What to produce: Among the entries below, find each line holding "Whiteboard" and return it.

Extracted information:

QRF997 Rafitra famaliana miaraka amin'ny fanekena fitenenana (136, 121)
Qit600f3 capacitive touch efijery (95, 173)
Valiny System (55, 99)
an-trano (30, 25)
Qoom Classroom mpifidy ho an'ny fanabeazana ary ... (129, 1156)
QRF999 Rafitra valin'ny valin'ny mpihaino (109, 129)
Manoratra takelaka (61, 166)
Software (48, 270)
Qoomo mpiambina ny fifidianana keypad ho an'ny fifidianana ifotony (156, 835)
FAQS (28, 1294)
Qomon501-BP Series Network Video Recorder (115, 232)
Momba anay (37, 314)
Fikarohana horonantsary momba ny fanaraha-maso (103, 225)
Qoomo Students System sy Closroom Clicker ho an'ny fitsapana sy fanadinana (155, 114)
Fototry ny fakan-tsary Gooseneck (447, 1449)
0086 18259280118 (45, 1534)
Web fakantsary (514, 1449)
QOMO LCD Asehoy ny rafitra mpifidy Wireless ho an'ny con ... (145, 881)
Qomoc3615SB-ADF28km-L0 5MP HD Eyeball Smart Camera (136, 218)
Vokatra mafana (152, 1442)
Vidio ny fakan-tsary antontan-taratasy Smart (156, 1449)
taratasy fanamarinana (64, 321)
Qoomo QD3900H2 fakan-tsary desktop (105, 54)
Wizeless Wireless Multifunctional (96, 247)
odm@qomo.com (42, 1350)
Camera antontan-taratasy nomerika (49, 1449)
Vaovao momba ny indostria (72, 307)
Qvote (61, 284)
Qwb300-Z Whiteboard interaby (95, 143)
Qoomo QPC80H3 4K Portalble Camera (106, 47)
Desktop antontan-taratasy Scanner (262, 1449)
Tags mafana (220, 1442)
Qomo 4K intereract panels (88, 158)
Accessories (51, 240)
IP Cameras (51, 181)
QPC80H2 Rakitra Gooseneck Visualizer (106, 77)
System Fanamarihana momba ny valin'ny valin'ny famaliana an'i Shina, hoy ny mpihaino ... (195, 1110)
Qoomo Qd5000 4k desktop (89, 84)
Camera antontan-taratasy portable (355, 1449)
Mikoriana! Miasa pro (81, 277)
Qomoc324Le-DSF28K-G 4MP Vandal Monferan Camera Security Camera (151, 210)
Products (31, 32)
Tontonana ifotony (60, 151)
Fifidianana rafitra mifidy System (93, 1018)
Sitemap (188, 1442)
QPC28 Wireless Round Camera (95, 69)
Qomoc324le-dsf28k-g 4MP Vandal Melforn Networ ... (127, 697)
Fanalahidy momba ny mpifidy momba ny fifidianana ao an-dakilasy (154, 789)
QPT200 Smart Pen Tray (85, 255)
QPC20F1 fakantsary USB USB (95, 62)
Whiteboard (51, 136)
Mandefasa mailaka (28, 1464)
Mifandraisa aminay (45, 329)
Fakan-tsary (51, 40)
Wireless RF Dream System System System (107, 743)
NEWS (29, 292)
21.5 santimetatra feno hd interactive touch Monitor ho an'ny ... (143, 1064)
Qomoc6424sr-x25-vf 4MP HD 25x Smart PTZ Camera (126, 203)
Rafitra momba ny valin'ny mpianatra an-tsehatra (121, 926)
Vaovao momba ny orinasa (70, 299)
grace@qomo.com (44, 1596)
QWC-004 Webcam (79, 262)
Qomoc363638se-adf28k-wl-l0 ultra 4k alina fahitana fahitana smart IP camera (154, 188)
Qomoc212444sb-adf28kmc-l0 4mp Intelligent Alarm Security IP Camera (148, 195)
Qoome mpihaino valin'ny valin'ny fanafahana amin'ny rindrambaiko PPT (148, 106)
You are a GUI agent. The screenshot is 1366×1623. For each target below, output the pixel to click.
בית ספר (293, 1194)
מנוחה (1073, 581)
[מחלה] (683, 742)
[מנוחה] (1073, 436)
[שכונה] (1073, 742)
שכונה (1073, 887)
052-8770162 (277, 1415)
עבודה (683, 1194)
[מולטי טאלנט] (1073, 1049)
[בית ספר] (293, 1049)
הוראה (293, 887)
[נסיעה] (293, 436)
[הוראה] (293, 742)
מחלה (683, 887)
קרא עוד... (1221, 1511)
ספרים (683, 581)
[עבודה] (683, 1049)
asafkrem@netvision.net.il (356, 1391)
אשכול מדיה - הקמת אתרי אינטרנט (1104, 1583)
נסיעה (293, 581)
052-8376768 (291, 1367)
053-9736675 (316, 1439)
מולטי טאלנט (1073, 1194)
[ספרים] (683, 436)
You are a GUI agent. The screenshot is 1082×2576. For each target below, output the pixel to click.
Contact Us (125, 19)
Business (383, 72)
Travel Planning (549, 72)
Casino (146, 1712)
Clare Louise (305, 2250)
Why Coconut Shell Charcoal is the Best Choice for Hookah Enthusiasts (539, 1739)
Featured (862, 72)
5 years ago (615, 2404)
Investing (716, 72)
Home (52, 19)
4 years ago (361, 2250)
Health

Response:
Qwb300-Z Whiteboard interaby (95, 143)
Whiteboard (51, 136)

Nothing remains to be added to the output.